• Aufgabenliste
[a] Extrahieren Sie aus dem Textauszug über Brockhaus wortgetreu den Abschnitt, der mit den Worten beginnt, die „Mit der Übersiedlung“ enthalten, und mit „durch die Zensur.“ schließt.
[b] Schreiben Sie den Text über Brockhaus und sein Konversations-Lexikon an der Stelle weiter, an der er endet.

• Textauszug
Zum ersten Mal soll Wissen nicht für den exquisiten Kreis der Gelehrten zugänglich werden, sondern für das gebildete Bürgertum: zur Belehrung, aber auch zur Unterhaltung in den Salons und guten Stuben. „Flüssigmachung und Popularisierung der wissenschaftlichen, künstlerischen und technischen Ergebnisse, nicht für die geschäftliche Praxis, sondern für die Befriedigung und Förderung der allgemeinen Bildung“ wird Brockhaus diese Aufgabe nennen. Darin lebt das emanzipatorische Grundanliegen der Aufklärung weiter: Dass „der Einzelne selbst denken lernen möge, damit er mit seinen Mitmenschen räsonieren könne und die Welt also vernünftiger werde. Denn: Wer räsoniert, nimmt Wissen nicht als gegeben hin und macht es – zur Zeit der Aufklärung und auch nachher keine Selbstverständlichkeit – öffentlich“, so Urs Hafner in der NZZ.
Mit der Übersiedlung der Firma nach Leipzig verwirklichte Brockhaus ein seit langem gehegtes Vorhaben – den Bau einer eigenen Druckerei. Fremde Druckereien konnten die steigende Nachfrage nach dem Konversations-Lexikon nämlich kaum noch bewältigen. Außerdem gab er das später ebenfalls weit verbreitete „Handbuch der deutschen Literatur“ heraus. Brockhaus selbst trat im Jahrgang 1822 unter dem Pseudonym „Guntram“ mit der Erzählung „Die Nebenbuhlerin ihrer selbst“ als Schriftsteller auf, war damit aber wenig erfolgreich. Mit der von dem Naturforscher Lorenz Oken herausgegebenen Isis oder Encyclopädische Zeitung von Oken geriet er mehrfach an den Rand eines Verbots durch die Zensur.

• Dateneinträge

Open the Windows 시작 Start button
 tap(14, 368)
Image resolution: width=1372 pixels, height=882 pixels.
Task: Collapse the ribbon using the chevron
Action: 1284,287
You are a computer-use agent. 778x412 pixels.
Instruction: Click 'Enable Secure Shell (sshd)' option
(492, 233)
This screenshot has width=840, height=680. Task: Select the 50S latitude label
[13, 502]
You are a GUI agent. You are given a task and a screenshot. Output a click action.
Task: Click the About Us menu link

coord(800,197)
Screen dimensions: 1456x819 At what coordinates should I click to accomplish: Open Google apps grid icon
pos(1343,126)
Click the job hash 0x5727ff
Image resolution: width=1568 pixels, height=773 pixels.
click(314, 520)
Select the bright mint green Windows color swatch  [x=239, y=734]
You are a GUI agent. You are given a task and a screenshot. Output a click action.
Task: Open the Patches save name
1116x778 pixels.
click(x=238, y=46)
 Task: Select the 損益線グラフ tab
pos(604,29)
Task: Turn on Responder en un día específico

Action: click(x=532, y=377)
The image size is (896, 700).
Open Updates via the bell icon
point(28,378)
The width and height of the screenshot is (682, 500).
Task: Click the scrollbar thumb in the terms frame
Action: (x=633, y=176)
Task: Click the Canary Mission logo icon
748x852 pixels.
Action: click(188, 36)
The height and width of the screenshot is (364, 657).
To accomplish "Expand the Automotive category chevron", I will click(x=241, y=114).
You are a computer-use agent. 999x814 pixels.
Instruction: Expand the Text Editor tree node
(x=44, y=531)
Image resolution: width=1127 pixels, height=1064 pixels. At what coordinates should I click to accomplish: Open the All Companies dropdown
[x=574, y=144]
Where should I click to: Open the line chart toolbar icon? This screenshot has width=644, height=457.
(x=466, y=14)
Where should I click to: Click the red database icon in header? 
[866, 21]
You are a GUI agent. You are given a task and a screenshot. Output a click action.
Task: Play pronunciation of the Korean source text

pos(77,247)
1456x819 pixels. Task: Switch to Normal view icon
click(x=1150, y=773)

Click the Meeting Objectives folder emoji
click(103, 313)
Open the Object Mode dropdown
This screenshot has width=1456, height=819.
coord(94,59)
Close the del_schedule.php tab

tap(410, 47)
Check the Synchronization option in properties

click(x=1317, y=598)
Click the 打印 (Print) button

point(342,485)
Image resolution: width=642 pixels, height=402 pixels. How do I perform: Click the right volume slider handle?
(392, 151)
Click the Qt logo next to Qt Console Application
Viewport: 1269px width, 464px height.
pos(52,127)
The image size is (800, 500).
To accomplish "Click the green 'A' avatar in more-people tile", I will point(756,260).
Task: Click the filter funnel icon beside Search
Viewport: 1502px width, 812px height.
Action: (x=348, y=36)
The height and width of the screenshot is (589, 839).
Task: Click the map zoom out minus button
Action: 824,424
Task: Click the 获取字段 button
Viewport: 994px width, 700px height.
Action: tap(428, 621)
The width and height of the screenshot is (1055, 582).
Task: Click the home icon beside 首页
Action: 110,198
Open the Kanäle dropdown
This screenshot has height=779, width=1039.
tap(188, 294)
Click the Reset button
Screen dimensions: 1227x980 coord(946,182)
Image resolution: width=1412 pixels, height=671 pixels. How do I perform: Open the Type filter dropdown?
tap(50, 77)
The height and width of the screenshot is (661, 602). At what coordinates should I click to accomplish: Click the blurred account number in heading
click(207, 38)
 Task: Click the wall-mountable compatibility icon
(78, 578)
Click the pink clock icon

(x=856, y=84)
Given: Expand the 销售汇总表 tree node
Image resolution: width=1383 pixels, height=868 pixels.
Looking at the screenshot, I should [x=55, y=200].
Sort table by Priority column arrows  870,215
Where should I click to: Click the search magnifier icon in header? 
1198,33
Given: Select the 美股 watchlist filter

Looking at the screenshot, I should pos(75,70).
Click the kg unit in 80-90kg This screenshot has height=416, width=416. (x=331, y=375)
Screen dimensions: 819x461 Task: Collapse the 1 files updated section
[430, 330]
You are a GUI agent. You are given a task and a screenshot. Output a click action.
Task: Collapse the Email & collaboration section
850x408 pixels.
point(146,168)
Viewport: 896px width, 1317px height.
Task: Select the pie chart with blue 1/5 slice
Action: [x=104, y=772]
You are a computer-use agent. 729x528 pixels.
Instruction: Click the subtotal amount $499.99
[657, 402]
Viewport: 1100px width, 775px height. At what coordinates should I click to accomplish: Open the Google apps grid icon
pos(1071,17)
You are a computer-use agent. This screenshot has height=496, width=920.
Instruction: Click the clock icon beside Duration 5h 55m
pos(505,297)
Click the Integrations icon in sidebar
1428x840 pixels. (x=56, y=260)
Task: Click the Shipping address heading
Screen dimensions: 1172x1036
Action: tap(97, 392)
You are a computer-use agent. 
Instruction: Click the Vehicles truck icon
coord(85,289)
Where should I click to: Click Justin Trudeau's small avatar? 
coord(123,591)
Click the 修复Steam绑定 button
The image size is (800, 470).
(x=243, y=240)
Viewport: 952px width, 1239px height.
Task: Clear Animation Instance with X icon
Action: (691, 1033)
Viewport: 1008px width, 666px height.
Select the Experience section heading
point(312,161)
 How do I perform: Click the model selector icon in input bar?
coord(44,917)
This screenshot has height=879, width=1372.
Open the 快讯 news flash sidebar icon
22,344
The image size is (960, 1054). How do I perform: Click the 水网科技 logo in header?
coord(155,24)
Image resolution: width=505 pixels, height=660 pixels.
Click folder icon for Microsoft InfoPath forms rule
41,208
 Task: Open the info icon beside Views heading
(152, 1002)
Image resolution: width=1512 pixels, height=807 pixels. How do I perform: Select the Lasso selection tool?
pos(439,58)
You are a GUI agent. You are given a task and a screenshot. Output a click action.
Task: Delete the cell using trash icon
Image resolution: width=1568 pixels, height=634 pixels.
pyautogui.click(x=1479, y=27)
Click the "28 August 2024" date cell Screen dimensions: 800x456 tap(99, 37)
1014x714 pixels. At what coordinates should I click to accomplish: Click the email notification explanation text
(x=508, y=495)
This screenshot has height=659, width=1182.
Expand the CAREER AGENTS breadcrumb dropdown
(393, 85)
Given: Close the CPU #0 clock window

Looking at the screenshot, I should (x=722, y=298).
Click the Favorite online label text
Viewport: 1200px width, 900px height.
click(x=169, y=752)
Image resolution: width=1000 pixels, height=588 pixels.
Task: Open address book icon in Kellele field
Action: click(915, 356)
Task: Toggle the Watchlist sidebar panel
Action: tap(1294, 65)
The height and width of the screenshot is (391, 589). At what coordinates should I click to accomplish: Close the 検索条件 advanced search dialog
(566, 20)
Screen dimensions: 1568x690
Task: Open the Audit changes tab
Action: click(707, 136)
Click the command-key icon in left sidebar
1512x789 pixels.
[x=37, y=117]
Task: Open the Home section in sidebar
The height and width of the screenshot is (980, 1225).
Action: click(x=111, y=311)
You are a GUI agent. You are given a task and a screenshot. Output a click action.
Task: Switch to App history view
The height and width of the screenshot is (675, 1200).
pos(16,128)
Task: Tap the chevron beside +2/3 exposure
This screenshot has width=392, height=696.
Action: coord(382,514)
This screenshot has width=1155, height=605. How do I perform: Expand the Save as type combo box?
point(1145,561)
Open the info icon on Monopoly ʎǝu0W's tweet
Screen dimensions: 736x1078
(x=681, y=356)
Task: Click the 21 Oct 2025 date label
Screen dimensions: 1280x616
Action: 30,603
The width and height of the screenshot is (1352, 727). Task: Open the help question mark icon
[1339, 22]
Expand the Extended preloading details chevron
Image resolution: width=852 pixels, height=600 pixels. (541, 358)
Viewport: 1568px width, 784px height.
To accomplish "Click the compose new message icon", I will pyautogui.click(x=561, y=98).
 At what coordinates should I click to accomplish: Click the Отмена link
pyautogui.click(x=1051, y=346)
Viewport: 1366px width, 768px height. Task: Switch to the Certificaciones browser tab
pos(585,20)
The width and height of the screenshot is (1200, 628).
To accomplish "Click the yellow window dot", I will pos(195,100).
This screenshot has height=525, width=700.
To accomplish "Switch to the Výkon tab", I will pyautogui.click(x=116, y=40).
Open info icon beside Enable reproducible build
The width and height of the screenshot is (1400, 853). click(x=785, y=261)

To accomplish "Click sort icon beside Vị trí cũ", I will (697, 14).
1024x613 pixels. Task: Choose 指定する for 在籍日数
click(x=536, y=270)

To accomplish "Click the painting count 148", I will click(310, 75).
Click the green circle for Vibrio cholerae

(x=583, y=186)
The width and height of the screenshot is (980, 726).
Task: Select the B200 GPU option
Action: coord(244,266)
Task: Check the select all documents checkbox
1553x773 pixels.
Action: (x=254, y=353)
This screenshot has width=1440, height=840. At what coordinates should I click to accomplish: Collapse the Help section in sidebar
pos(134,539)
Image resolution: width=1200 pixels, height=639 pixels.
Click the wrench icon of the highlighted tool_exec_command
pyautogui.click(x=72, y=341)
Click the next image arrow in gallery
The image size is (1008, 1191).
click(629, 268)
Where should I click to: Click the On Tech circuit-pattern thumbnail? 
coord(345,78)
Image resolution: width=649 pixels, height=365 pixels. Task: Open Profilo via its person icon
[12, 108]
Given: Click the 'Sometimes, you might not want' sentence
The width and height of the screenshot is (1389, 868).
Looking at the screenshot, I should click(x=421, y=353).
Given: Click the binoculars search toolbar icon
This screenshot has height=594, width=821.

• Erwartete Antworten
[a]
Mit der Übersiedlung der Firma nach Leipzig verwirklichte Brockhaus ein seit langem gehegtes Vorhaben – den Bau einer eigenen Druckerei. Fremde Druckereien konnten die steigende Nachfrage nach dem Konversations-Lexikon nämlich kaum noch bewältigen. Außerdem gab er das später ebenfalls weit verbreitete „Handbuch der deutschen Literatur“ heraus. Brockhaus selbst trat im Jahrgang 1822 unter dem Pseudonym „Guntram“ mit der Erzählung „Die Nebenbuhlerin ihrer selbst“ als Schriftsteller auf, war damit aber wenig erfolgreich. Mit der von dem Naturforscher Lorenz Oken herausgegebenen Isis oder Encyclopädische Zeitung von Oken geriet er mehrfach an den Rand eines Verbots durch die Zensur.

[b]
Die Reihe Zeitgenossen. Biographien und Charakteristiken bildete den Hauptteil seiner journalistischen Verlagstätigkeit in Leipzig. Das Werk stellte die Biografien von damals noch lebenden oder bereits verstorbenen Personen der Zeitgeschichte vor und übernahm damit ein Konzept, das sich zuvor bereits in England bewährt hatte. Autoren waren etwa Varnhagen von Ense und August Wilhelm Schlegel. Neben dem weiteren Ausbau des enzyklopädischen Programms seines Verlages wagte sich Brockhaus auch an die Veröffentlichung der Memoiren Casanovas. Das Werk wurde ein voller Erfolg und der Ausgangspunkt einer umfangreichen Casanova-Literatur im Brockhaus-Verlag, der nun ein spezielles Casanova-Archiv anlegte. 2010 verkaufte die Familie Brockhaus das Manuskript der Memoiren an die französische Nationalbibliothek – für siebeneinhalb Millionen Euro, wie gemunkelt wurde. Brockhaus hatte es 1821 für 200 Taler erworben.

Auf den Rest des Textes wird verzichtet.